##### DOCUMENT

# Duracoat my XD9 slide?



## trgams (Feb 23, 2016)

I purchased a used XD9 a while back and was thinking about duracoating it because a lot of the original finish is holster worn, and some scratches...normally I wouldn't really care, but I really like this gun, and would like to try to refinish it. Have any of you folks used duracoat before? If so, how did you like it, and what color is the closest match to the original? It appears as though my gun just had Parkerizing on it from the factory...I wonder if the oxide black color would be similar? I would hate to buy 3 or 4 colors and end up only using one. Thanks in advance.


----------



## trgams (Feb 23, 2016)

nobody knows huh? what duracoat color most closely matches the original finish? Maybe I'll get a pack of the black oxide color and try it on something else to see how close a match it is..


----------



## desertman (Aug 29, 2013)

trgams said:


> nobody knows huh? what duracoat color most closely matches the original finish? Maybe I'll get a pack of the black oxide color and try it on something else to see how close a match it is..


If you're gonna' do anything have it "Cerakoted". Duracoat is nothing more than a better grade of paint with a hardener. Look up "Cerakote" and see if there is someone in your area that can do it. It has to be baked on but it is the most durable finish you'll ever get on a firearm. It comes in just about every color under the sun. I had the slide done on my HK45C.


----------



## trgams (Feb 23, 2016)

desertman said:


> If you're gonna' do anything have it "Cerakoted". Duracoat is nothing more than a better grade of paint with a hardener. Look up "Cerakote" and see if there is someone in your area that can do it. It has to be baked on but it is the most durable finish you'll ever get on a firearm. It comes in just about every color under the sun. I had the slide done on my HK45C.
> View attachment 2318


I was thinking about that, but I'm kindof wanting to do it myself...I wonder if I can get cerakote myself and try it...probably try it on something else before on my actual gun.


----------



## desertman (Aug 29, 2013)

trgams said:


> I was thinking about that, but I'm kindof wanting to do it myself...I wonder if I can get cerakote myself and try it...probably try it on something else before on my actual gun.


Yeah, I wanted to do it myself too. From painting cars I have all types of spraying equipment. But after looking into all of the different types of finishes decided that I might as well go for the best. I believe they do sell to individuals. However there are specific processes involved including soda blasting the part using the correct media. The exact amount of hardener also has to be added. And it does have to be baked on at a specific temperature and for a specific amount of time. I think it's best left to someone who has experience using it. I believe that many of them are certified in using their products. Even if you do use 'Duracoat" you're probably going to have to have the part blasted using the proper media anyway. Depending on your experience it might be best to leave it up to someone who has done firearms before. It's a lot different than stripping paint off of a car. Careful preparation is always critical to the end result.


----------



## Steve M1911A1 (Feb 6, 2008)

...Also, to get an even, uniform coating, the part(s) might have to be "fixtured" so that the entire exterior is done in one pass, without leaving bald spots anywhere.
Do you have, or can you construct, the fixture that the job requires? The commercial shop already has the fixtures necessary for the job on hand.


----------

##########
##### INFORMATION PROVIDED

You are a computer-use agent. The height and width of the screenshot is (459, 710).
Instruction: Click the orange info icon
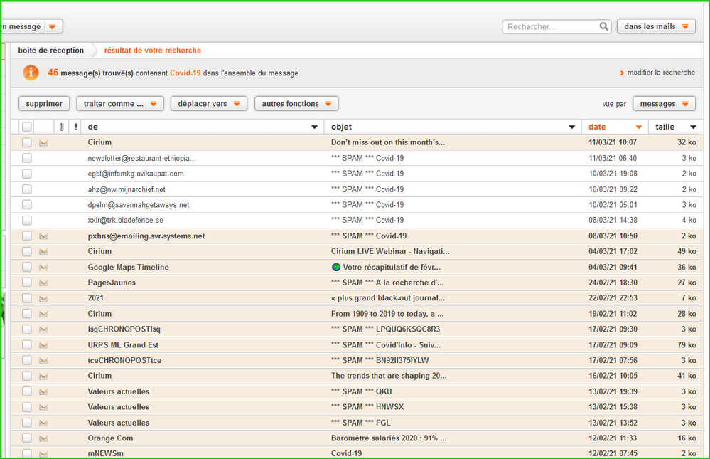31,73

##########

--- TASKS FOR THIS EXERCISE ---
**1)** According to the thread, which firearm's slide did desertman have Cerakoted?
**2)** Update the thread's passage between "## Steve M1911A1" and "bald spots anywhere.", inclusive, replacing "bald spots" with "bare spots".
The data above are separate from the thread and unrelated to it.

--- SOLUTIONS TO THE TASKS ---
**1)** The slide on his HK45C.

**2)**
## Steve M1911A1 (Feb 6, 2008)

...Also, to get an even, uniform coating, the part(s) might have to be "fixtured" so that the entire exterior is done in one pass, without leaving bare spots anywhere.